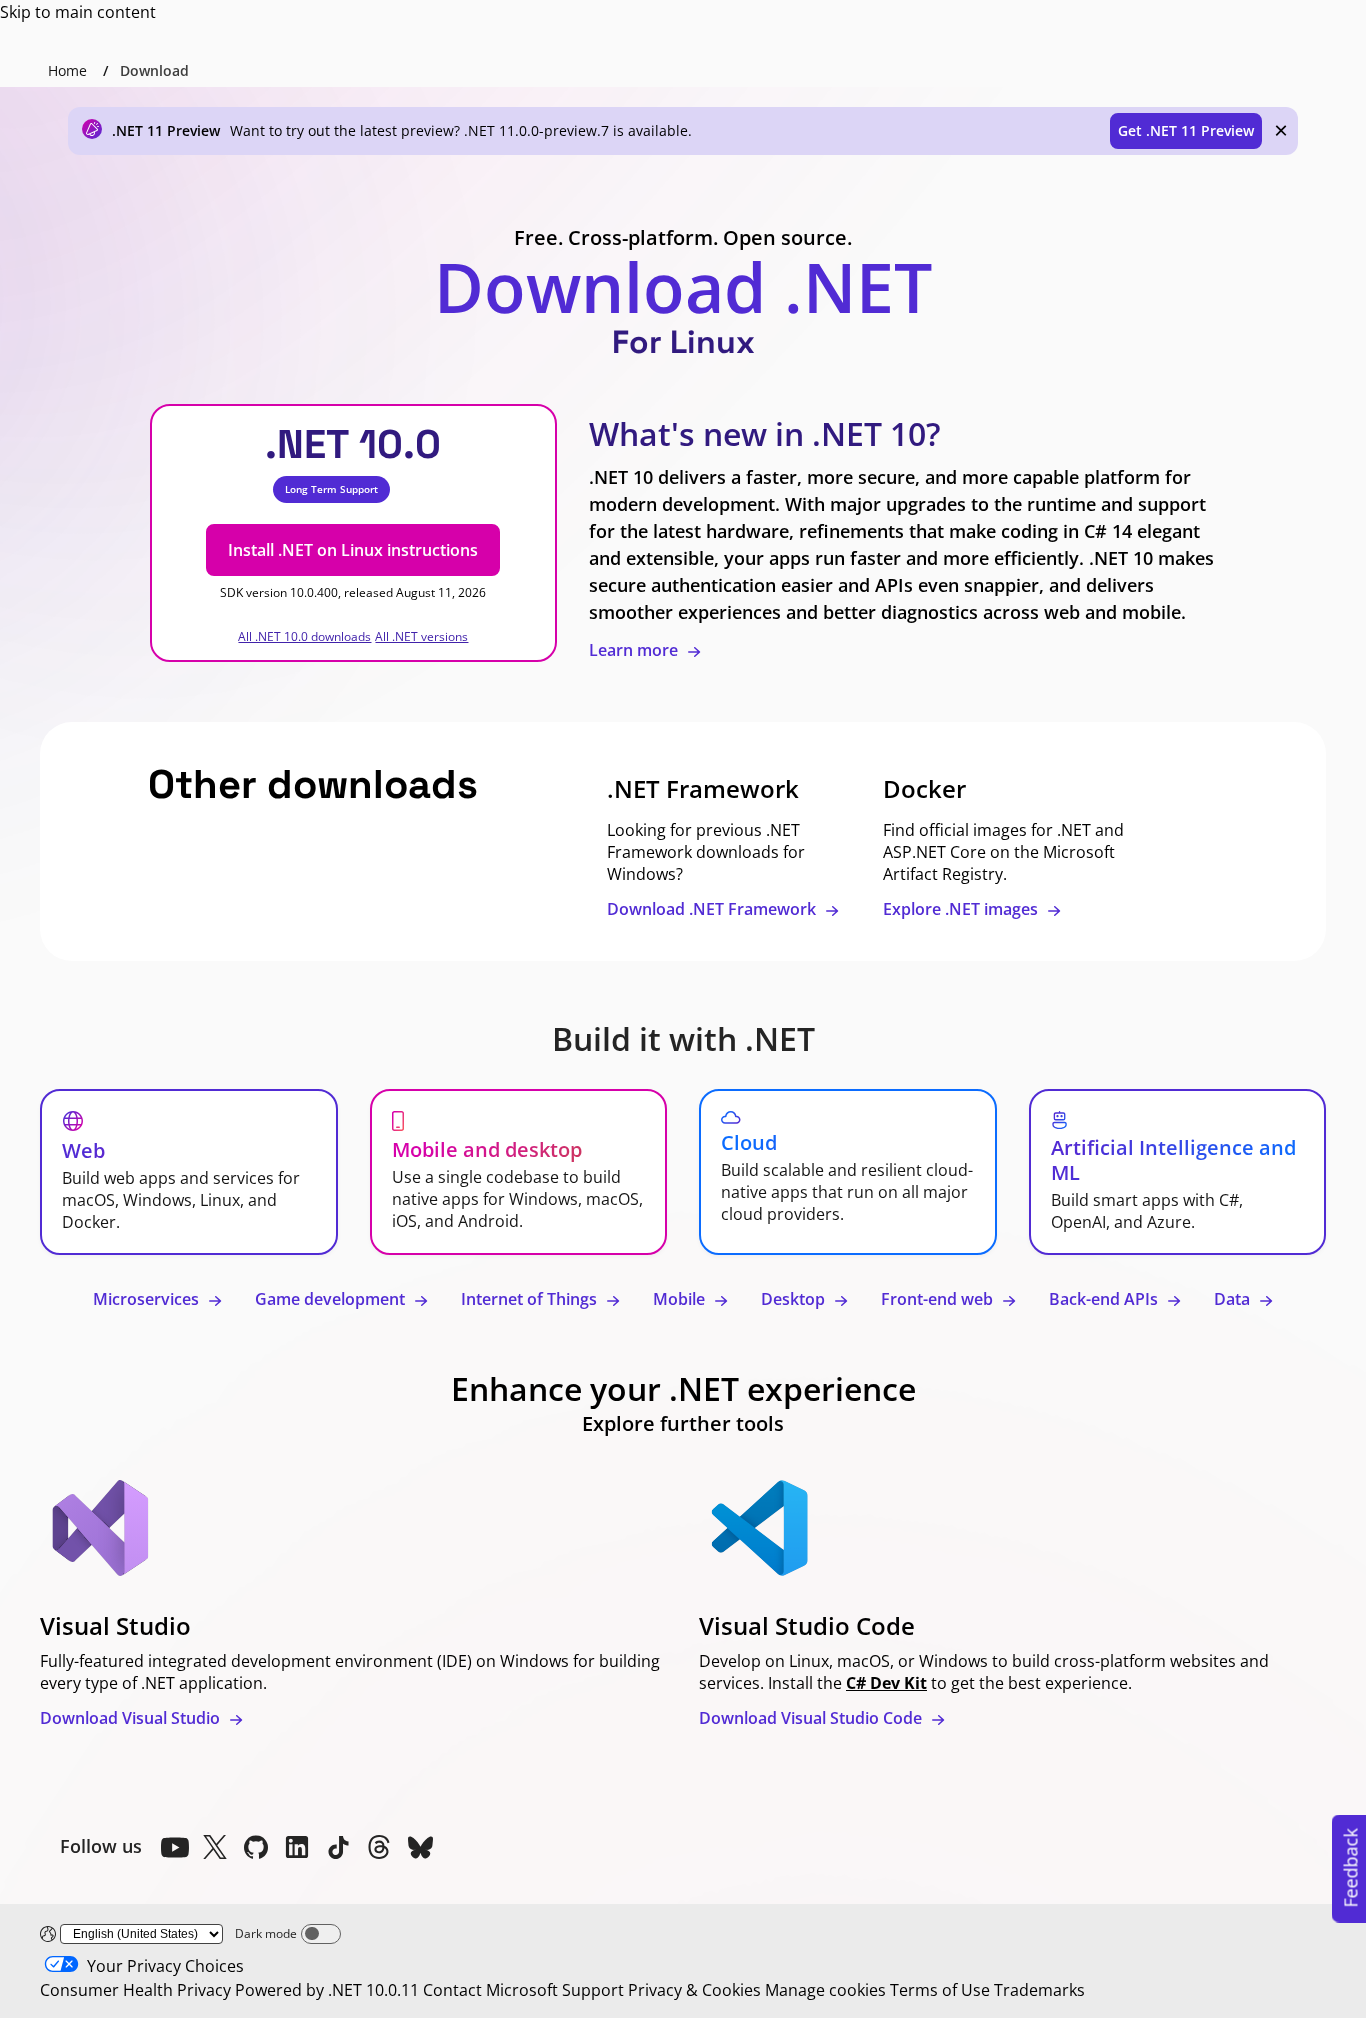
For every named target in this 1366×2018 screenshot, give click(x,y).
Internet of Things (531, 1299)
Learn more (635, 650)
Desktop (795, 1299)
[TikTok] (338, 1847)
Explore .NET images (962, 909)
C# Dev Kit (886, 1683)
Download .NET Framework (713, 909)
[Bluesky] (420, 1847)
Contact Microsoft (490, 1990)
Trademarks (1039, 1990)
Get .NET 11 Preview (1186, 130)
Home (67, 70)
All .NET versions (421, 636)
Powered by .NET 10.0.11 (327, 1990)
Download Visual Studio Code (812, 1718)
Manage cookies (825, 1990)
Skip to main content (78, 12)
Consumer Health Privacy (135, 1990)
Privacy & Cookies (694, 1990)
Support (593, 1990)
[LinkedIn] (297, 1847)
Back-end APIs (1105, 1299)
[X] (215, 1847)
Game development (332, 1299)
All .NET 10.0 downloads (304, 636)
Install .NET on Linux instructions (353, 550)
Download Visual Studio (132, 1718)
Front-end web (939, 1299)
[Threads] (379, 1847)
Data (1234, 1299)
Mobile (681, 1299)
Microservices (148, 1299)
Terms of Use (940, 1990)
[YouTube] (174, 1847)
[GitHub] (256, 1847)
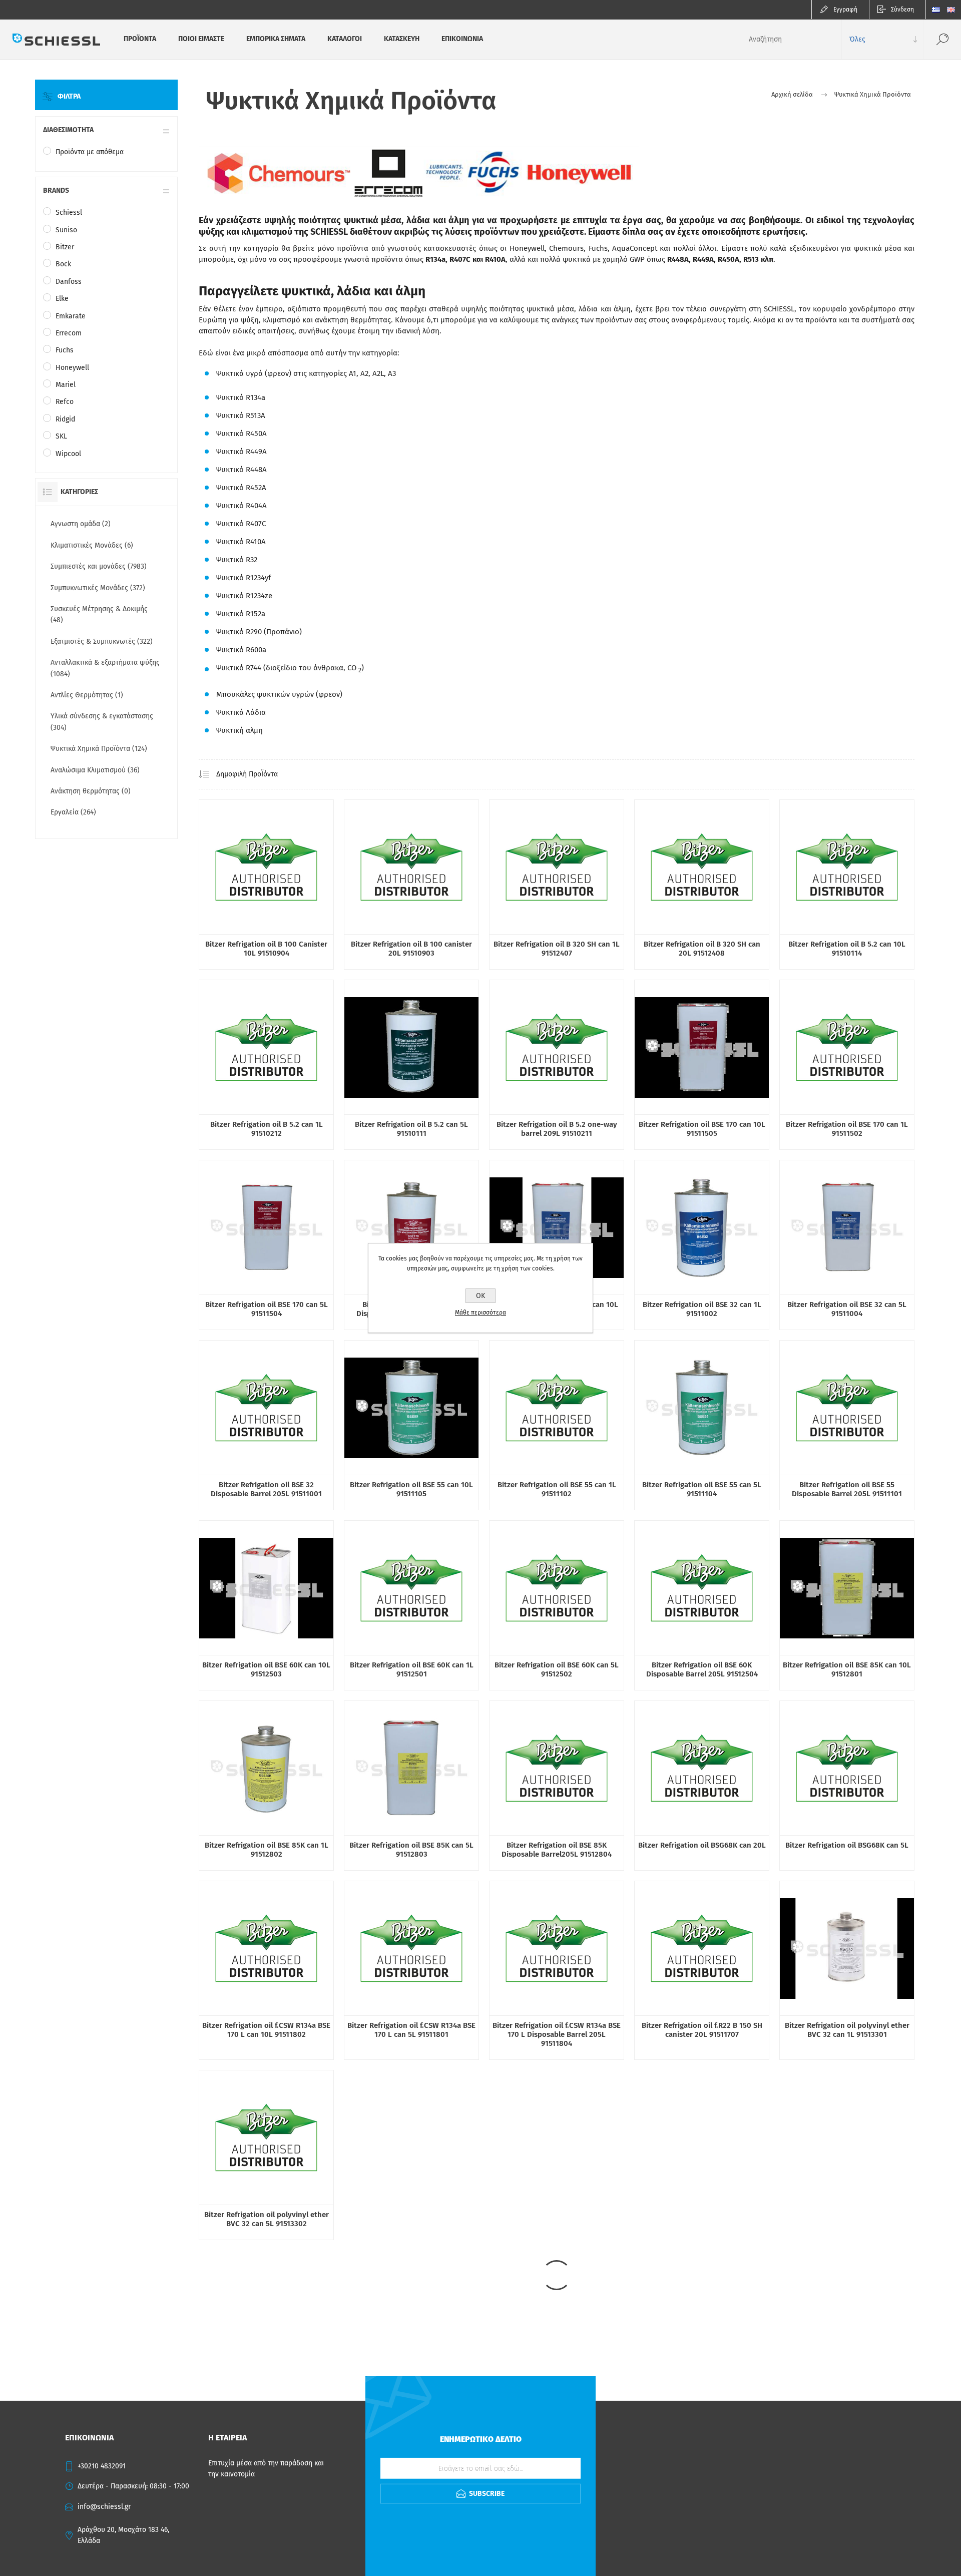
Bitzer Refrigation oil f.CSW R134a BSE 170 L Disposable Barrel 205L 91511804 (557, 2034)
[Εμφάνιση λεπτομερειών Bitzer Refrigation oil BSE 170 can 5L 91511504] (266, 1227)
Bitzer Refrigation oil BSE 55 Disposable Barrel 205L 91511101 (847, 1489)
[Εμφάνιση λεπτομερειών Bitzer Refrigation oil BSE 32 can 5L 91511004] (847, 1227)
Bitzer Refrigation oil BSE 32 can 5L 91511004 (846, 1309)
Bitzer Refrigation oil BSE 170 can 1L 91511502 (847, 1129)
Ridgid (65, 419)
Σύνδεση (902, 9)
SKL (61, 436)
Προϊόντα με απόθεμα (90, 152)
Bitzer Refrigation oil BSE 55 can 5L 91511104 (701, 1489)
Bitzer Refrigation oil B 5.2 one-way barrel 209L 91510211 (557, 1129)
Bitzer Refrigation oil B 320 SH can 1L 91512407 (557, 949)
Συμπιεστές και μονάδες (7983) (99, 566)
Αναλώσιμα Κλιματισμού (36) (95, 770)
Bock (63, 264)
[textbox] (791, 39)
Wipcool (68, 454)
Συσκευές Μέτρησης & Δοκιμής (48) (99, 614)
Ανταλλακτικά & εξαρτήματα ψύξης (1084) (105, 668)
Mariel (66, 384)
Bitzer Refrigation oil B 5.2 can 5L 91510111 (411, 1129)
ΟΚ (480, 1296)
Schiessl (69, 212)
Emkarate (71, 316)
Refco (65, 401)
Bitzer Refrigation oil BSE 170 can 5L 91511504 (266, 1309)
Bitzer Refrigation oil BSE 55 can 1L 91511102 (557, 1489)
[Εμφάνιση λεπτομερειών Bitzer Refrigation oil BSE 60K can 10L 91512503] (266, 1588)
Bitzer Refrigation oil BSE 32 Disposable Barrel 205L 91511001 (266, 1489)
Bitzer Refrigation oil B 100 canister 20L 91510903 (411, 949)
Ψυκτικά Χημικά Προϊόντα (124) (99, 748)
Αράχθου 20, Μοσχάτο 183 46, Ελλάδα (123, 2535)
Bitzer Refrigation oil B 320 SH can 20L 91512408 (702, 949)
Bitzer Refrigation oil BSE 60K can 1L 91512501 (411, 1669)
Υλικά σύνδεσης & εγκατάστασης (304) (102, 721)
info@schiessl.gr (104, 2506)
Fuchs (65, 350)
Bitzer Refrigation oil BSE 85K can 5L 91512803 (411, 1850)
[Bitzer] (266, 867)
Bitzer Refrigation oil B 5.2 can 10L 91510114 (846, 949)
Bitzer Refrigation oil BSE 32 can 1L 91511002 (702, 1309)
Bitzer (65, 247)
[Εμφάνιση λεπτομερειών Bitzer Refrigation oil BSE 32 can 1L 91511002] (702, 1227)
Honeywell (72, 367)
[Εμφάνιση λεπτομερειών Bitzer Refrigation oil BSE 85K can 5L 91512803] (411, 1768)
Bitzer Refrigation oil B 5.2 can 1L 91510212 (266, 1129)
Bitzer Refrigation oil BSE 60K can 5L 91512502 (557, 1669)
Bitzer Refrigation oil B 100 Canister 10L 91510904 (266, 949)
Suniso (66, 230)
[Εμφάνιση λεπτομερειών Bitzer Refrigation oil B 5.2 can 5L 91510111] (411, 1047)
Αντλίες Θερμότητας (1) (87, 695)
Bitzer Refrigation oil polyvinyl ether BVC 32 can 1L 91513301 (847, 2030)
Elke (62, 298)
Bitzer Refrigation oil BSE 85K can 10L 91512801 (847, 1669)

-- -- --

Please transcribe each line above exactly, but leave the images out.

For every named target in this 1366×2018 screenshot, give click(x,y).
Internet of Things (531, 1299)
Learn more (635, 650)
Desktop (795, 1299)
[TikTok] (338, 1847)
Explore .NET images (962, 909)
C# Dev Kit (886, 1683)
Download .NET Framework (713, 909)
[Bluesky] (420, 1847)
Contact Microsoft (490, 1990)
Trademarks (1039, 1990)
Get .NET 11 Preview (1186, 130)
Home (67, 70)
All .NET versions (421, 636)
Powered by .NET 10.0.11 (327, 1990)
Download Visual Studio Code (812, 1718)
Manage cookies (825, 1990)
Skip to main content (78, 12)
Consumer Health Privacy (135, 1990)
Privacy & Cookies (694, 1990)
Support (593, 1990)
[LinkedIn] (297, 1847)
Back-end APIs (1105, 1299)
[X] (215, 1847)
Game development (332, 1299)
All .NET 10.0 downloads (304, 636)
Install .NET on Linux instructions (353, 550)
Download Visual Studio (132, 1718)
Front-end web (939, 1299)
[Threads] (379, 1847)
Data (1234, 1299)
Mobile (681, 1299)
Microservices (148, 1299)
Terms of Use (940, 1990)
[YouTube] (174, 1847)
[GitHub] (256, 1847)
Bitzer Refrigation oil f.CSW R134a BSE 170 L Disposable Barrel 205L 91511804 (557, 2034)
[Εμφάνιση λεπτομερειών Bitzer Refrigation oil BSE 170 can 5L 91511504] (266, 1227)
Bitzer Refrigation oil BSE 55 Disposable Barrel 205L 91511101 (847, 1489)
[Εμφάνιση λεπτομερειών Bitzer Refrigation oil BSE 32 can 5L 91511004] (847, 1227)
Bitzer Refrigation oil BSE 32 can 5L 91511004 (846, 1309)
Bitzer Refrigation oil BSE 170 can 1L 91511502 (847, 1129)
Ridgid (65, 419)
Σύνδεση (902, 9)
SKL (61, 436)
Προϊόντα με απόθεμα (90, 152)
Bitzer Refrigation oil BSE 55 can 5L 91511104 (701, 1489)
Bitzer Refrigation oil B 5.2 one-way barrel 209L 91510211 (557, 1129)
Bitzer Refrigation oil B 320 SH can 1L 91512407 (557, 949)
Συμπιεστές και μονάδες (7983) (99, 566)
Αναλώσιμα Κλιματισμού (36) (95, 770)
Bock (63, 264)
[textbox] (791, 39)
Wipcool (68, 454)
Συσκευές Μέτρησης & Δοκιμής (48) (99, 614)
Ανταλλακτικά & εξαρτήματα ψύξης (1084) (105, 668)
Mariel (66, 384)
Bitzer Refrigation oil B 5.2 can 5L 91510111 (411, 1129)
ΟΚ (480, 1296)
Schiessl (69, 212)
Emkarate (71, 316)
Refco (65, 401)
Bitzer Refrigation oil BSE 170 can 5L 91511504 (266, 1309)
Bitzer Refrigation oil BSE 55 can 1L 91511102 (557, 1489)
[Εμφάνιση λεπτομερειών Bitzer Refrigation oil BSE 60K can 10L 91512503] (266, 1588)
Bitzer Refrigation oil BSE 32 Disposable Barrel 205L 91511001 (266, 1489)
Bitzer Refrigation oil B 100 canister 20L 91510903 (411, 949)
Ψυκτικά Χημικά Προϊόντα (124) (99, 748)
Αράχθου 20, Μοσχάτο 183 46, Ελλάδα (123, 2535)
Bitzer Refrigation oil B 320 SH can 20L 91512408 (702, 949)
Bitzer Refrigation oil BSE 60K can 1L 91512501 (411, 1669)
Υλικά σύνδεσης & εγκατάστασης (304) (102, 721)
info@schiessl.gr (104, 2506)
Fuchs (65, 350)
Bitzer Refrigation oil BSE 85K can 5L 91512803 (411, 1850)
[Bitzer] (266, 867)
Bitzer Refrigation oil B 5.2 can 10L 91510114 (846, 949)
Bitzer Refrigation oil BSE 32 can 1L 91511002 (702, 1309)
Bitzer (65, 247)
[Εμφάνιση λεπτομερειών Bitzer Refrigation oil BSE 32 can 1L 91511002] (702, 1227)
Honeywell (72, 367)
[Εμφάνιση λεπτομερειών Bitzer Refrigation oil BSE 85K can 5L 91512803] (411, 1768)
Bitzer Refrigation oil B 5.2 can 1L 91510212 (266, 1129)
Bitzer Refrigation oil BSE 60K can 5L 91512502 (557, 1669)
Bitzer Refrigation oil B 100 Canister 10L 91510904 (266, 949)
Suniso (66, 230)
[Εμφάνιση λεπτομερειών Bitzer Refrigation oil B 5.2 can 5L 91510111] (411, 1047)
Αντλίες Θερμότητας (1) (87, 695)
Bitzer Refrigation oil polyvinyl ether BVC 32 can 1L 91513301 (847, 2030)
Elke (62, 298)
Bitzer Refrigation oil BSE 85K can 10L 91512801 (847, 1669)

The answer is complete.